I really like the idea of having followers able to carry certain objects: do you have house rules for how many/how big those can be?

Nope, just special objects so labeled, otherwise this small deviation gets out of control. If you remember the old Porter card, who carried 4 Objects for a gold, we will likely not see him again. That's because Mules were hobbled in 4ER to carrying no more than a character. The old 2E Mule was originally unlimited, then came the Horse & Cart (which should've been a Mule & Cart). It became the unlimited hauler, and the Mule was limited to 8 Objects. Ours cuts inbetween: it carries 6 Objects or 1 Follower and 2 Objects (we have rules about Followers keeping up with a character riding a Horse). Several alternative Mules will be in the coming ITB 2.0... as well as some other alternatives for standard cards. Not that it matters much since there's few places to buy them.

By the by... do you think the Pack being limited to just 2 Objects is acceptable. It's the same count as the Sachel, though the Sachel has a size limit (which is a little hinky for 4ER). The fact that they are both the same price is another issue, but increasing the Pack's price (2G?) would make me wonder about increasing its capacity... that leads to more problems.

Zozimus said:

Also, the graphics are really mighty: do you produce them yourself, or where do you get them?

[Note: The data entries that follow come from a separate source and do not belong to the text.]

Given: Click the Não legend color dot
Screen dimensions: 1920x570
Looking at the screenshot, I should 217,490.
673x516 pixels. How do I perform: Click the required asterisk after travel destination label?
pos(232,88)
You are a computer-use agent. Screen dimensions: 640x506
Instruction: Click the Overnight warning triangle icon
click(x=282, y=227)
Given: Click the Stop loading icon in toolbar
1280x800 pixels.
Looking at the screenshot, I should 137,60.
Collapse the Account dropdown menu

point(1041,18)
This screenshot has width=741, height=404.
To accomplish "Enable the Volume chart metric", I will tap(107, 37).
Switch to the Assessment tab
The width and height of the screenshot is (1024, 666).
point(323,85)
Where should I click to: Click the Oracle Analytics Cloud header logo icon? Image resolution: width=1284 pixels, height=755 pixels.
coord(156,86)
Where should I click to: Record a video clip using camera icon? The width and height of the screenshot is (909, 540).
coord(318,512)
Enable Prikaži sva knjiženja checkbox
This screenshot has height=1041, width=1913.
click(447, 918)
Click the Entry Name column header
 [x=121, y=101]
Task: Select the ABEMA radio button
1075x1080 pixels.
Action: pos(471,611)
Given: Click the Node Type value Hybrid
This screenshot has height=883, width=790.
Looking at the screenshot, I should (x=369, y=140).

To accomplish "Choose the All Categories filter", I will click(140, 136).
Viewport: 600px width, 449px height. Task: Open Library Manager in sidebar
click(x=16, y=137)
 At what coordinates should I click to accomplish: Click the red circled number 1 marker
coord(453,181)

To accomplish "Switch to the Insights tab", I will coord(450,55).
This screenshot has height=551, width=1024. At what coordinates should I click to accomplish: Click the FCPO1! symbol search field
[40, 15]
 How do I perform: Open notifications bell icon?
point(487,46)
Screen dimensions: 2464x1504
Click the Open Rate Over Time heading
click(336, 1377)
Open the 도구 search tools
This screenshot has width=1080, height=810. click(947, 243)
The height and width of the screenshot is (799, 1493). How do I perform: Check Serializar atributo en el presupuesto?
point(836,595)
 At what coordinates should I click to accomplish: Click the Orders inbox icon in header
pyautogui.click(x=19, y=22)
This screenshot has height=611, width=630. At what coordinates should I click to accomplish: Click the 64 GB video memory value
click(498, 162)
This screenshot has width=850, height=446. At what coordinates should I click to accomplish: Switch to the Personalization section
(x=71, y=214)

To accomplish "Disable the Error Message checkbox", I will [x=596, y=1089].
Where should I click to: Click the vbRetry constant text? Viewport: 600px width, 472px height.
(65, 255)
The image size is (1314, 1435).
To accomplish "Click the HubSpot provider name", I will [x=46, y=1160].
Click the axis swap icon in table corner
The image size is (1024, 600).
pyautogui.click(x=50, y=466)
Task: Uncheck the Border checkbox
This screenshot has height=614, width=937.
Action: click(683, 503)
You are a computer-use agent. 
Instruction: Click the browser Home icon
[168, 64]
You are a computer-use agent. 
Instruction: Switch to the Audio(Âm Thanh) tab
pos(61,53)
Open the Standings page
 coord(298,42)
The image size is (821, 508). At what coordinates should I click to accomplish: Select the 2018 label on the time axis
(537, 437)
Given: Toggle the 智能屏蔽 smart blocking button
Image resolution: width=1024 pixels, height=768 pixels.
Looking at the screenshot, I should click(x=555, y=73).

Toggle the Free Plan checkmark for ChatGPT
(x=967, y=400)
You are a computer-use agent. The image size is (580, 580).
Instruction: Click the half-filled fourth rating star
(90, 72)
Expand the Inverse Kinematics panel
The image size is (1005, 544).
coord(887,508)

I use copyright free sources, some in my archives and some off the net. I do use promotional / advertising graphics from 3D model problems. And some like the pack and sachel are actually from photos off the web. All acquired graphics are cut up, masked, layered and arranged, and have special effects applied. I use Photoshop CS5 Extended with multiple layers, filters, and effects, as well as a long list of plugins. I use Topaz Labs plugins extensively.

Both the Sachel and Pack required three layers spliced from a single images with some 7 filters and effects, plus plugin manipulators, to turn two photographed objects into "artsy" images. The Elven Everlight is similar, but a mix of pieces from photos, 3D ad images, clip art, etc. It has 13 layers and 9 effects after manipulating individual graphics pieces. I never steal artwork from professional arts who make a living on their work if a card is to be release to the public.

Zozimus said:

when you print these out, how do you make sure they're not immediately recognisable as different because of the card stock?

The best / easiest way to make fan cards was taught to me here by others, particularly Dorian (alias Dth). Buy card sleeves of the appropriate type, print card fronts on photo paper (not photo stock), and then print card backs on the same or perhaps just bright white card stock. Cut up your cards and slip a front and back into a sleeve... BUT... print lots of extra backs. When you sleeve your commercial cards, slip an extra printed back in behind them. Works perfectly!

Oh, and for goodness sake do not try to round the corners of those sleeved cards! Squared corners are just fine once you use those extra cards backs.

I was in college late, in my mid 20s, when I stumbled on Talisman 2E.